I wouldn't really trust doing so with less than say 40-50 servers, which C* can do quite well, but this is very much overkill as an expense for most people.
I'm not really sure what you mean. The number of nodes you need depends on the capacity you need and your replication factor.
Most C* deployments are in the 9-15 node range. You could safely deploy with 6 nodes and RF3 if 6 nodes gives you enough capacity in terms of both disk space and IOPS.
True... but given that you can't control how many nodes come down at once, (up to a third typically in azure's case), or what data is on which node, it's less predictable. If I have 24 nodes each across 2 data centers, with a replication factor of 10, then I would consider the data relatively safe... short of that, you have a significant chance of down time should an outage occur.
Let alone in the case of a more significant issue, and again, if the server goes down, that data is effectively lost, since the individual node will no longer be there. You have to have multiple sites and higher replication factors and a good backup system.
That said, Azure storage actually works very well, aside from the relatively recent azure outage.

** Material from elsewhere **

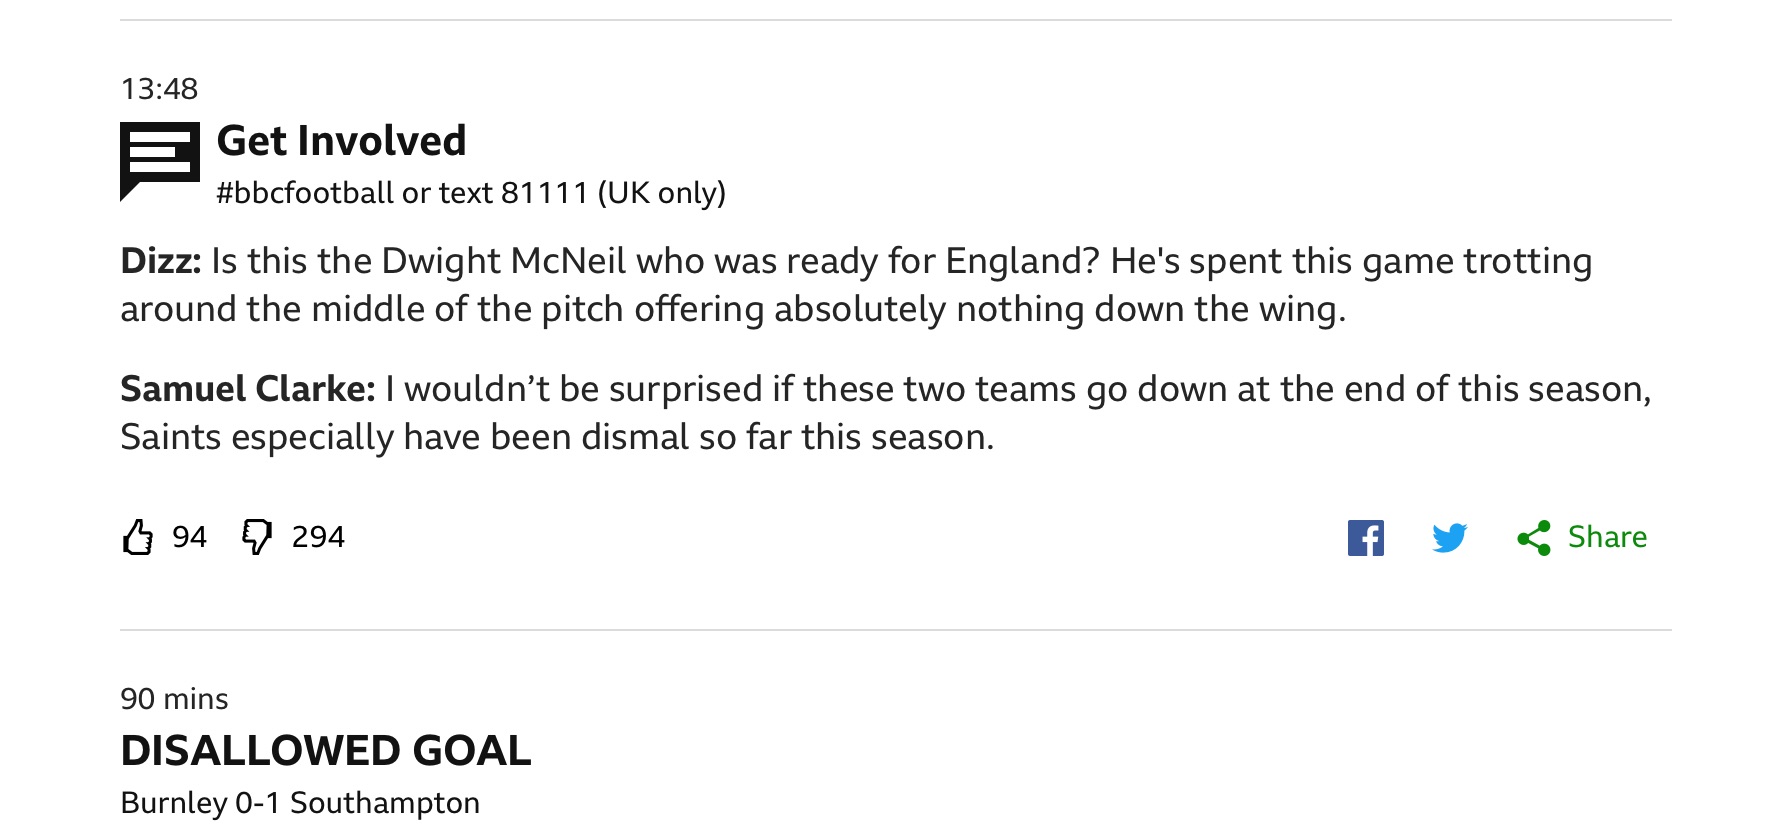Click the 13:48 post timestamp

click(159, 89)
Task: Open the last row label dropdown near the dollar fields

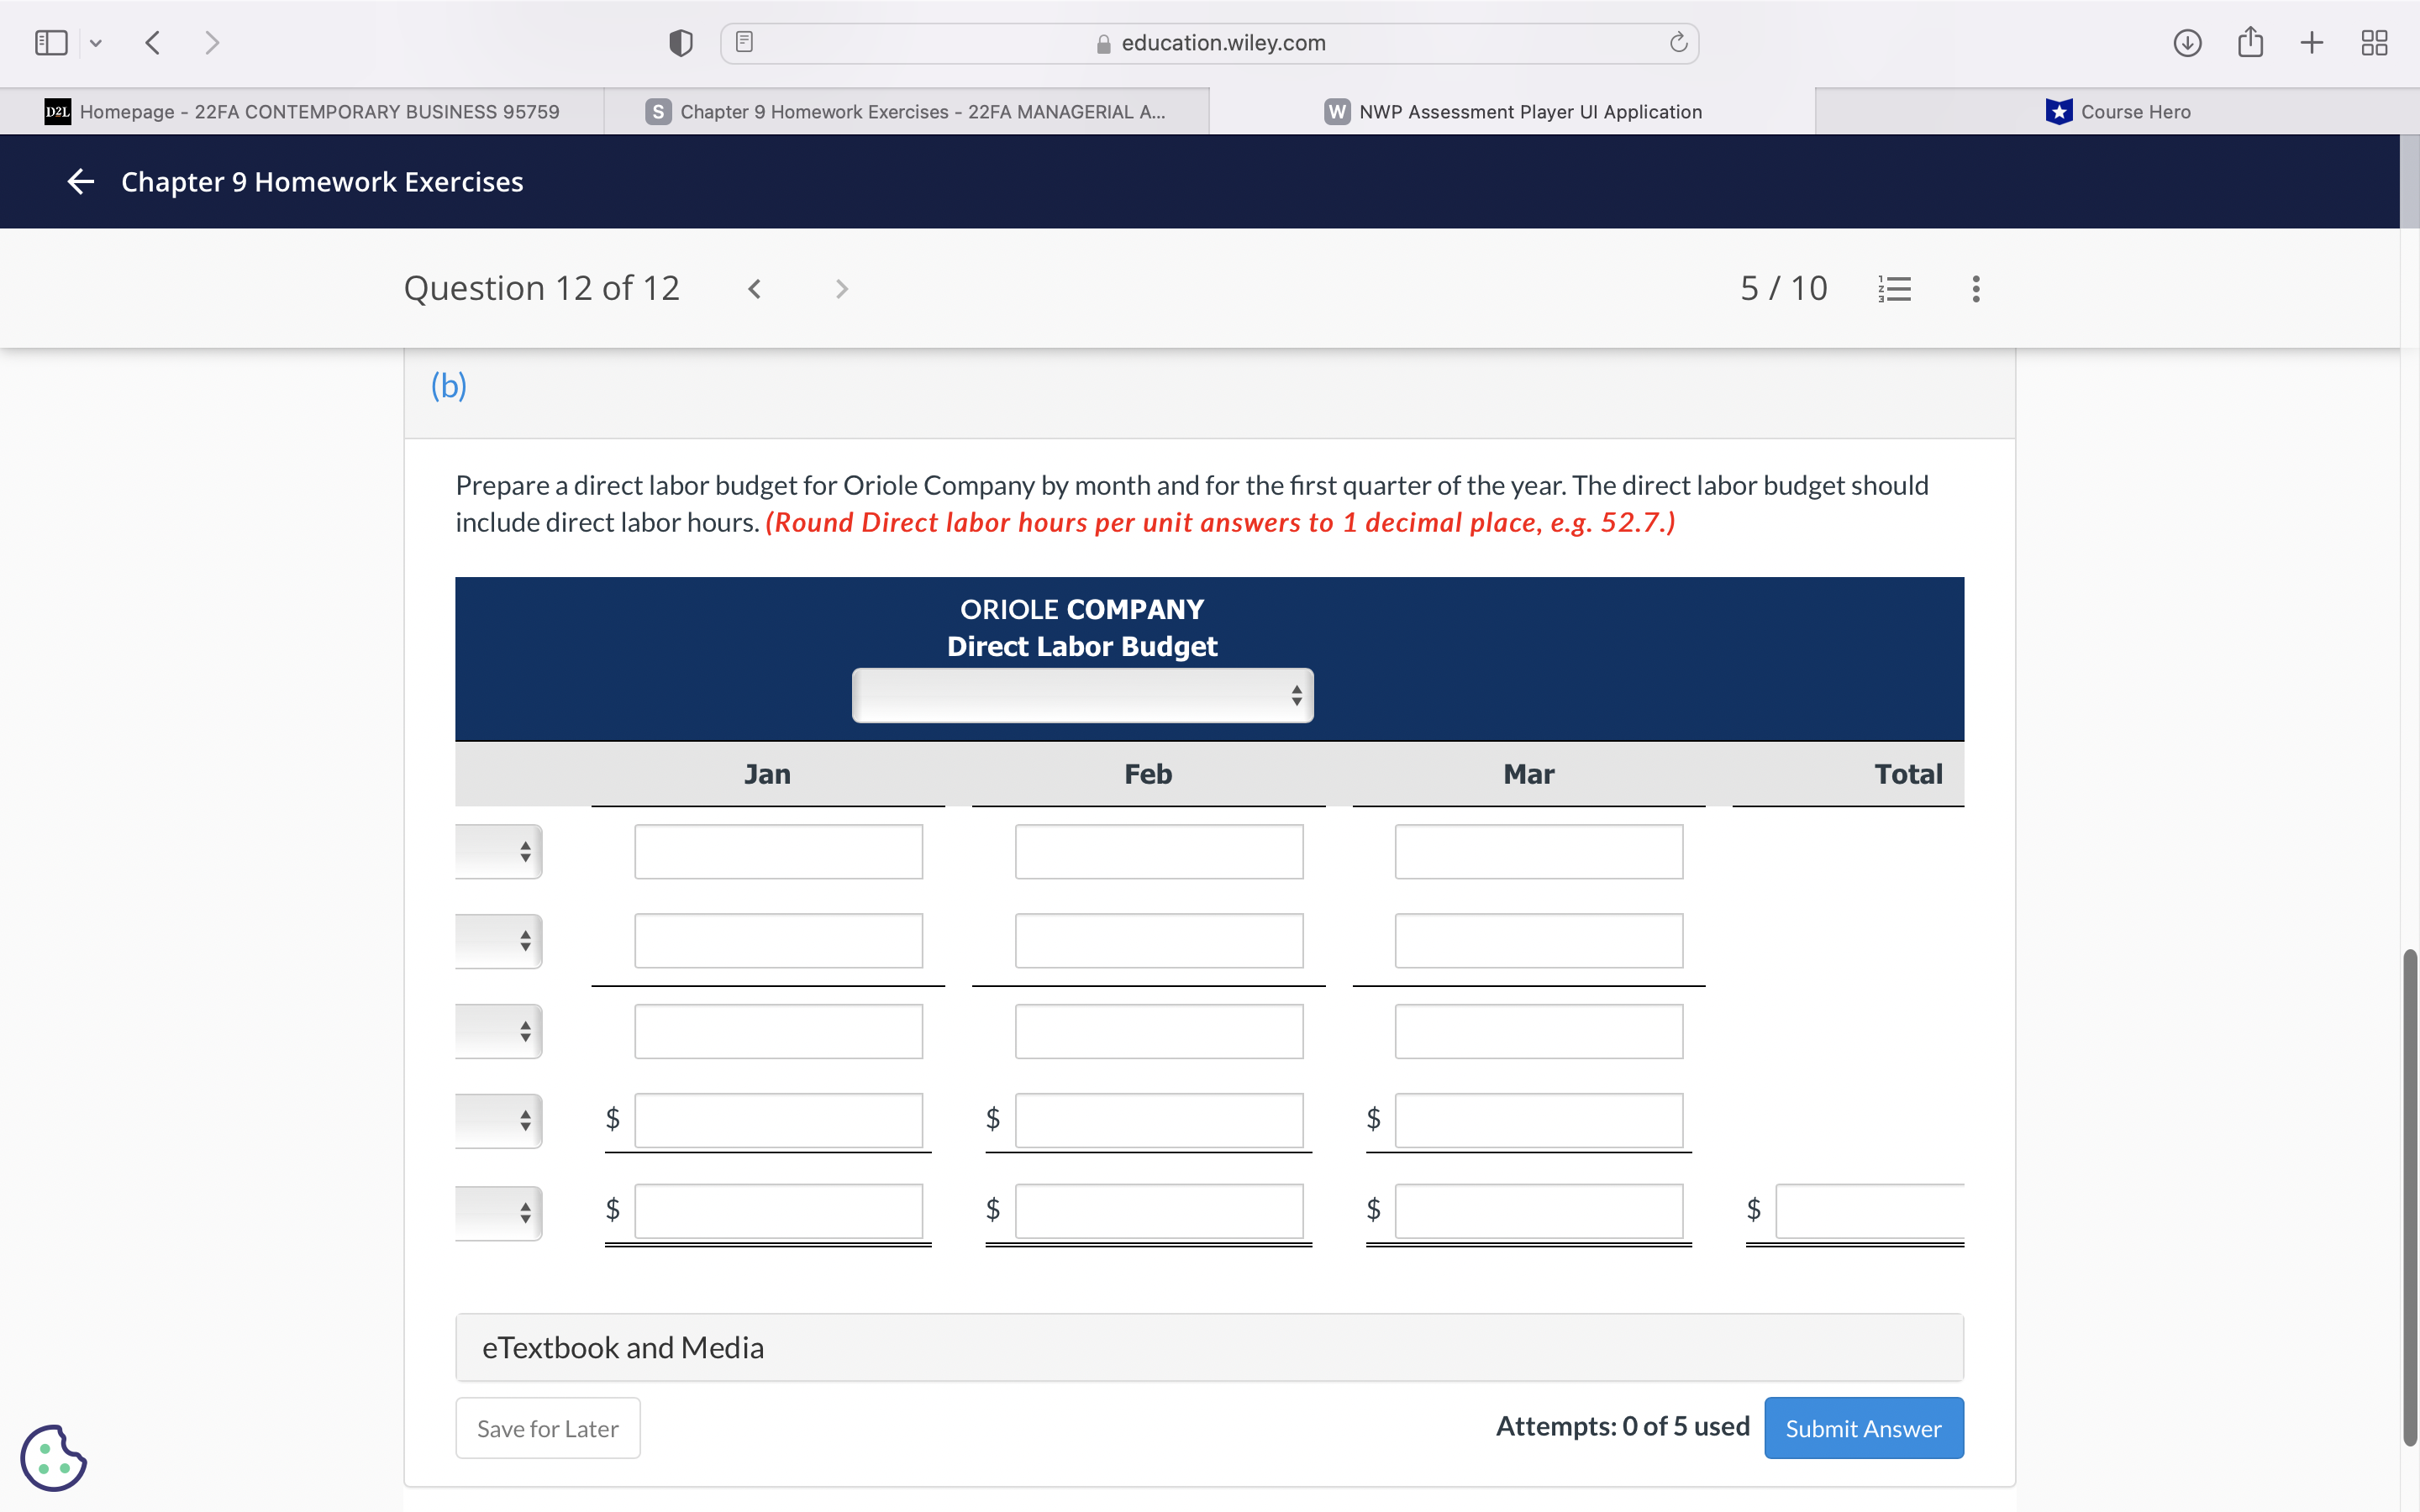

Azure storage, each write is to two local and a third (optionally geo redundant) location... This is data that will still be there if my VM reboots... the local/scratch disk is gone if my VM reboots... if a significant number of those VMs reboot, you will lose data. I do hope that you are at least backing up those nodes regularly to persistant options.
Ephemeral drives mean you need to change the design of your application to be able to withstand full loss of machines. But it's really not that hard. A good replicated database (riak, cassandra) spanning multiple availability zones gets you 95% of the way there.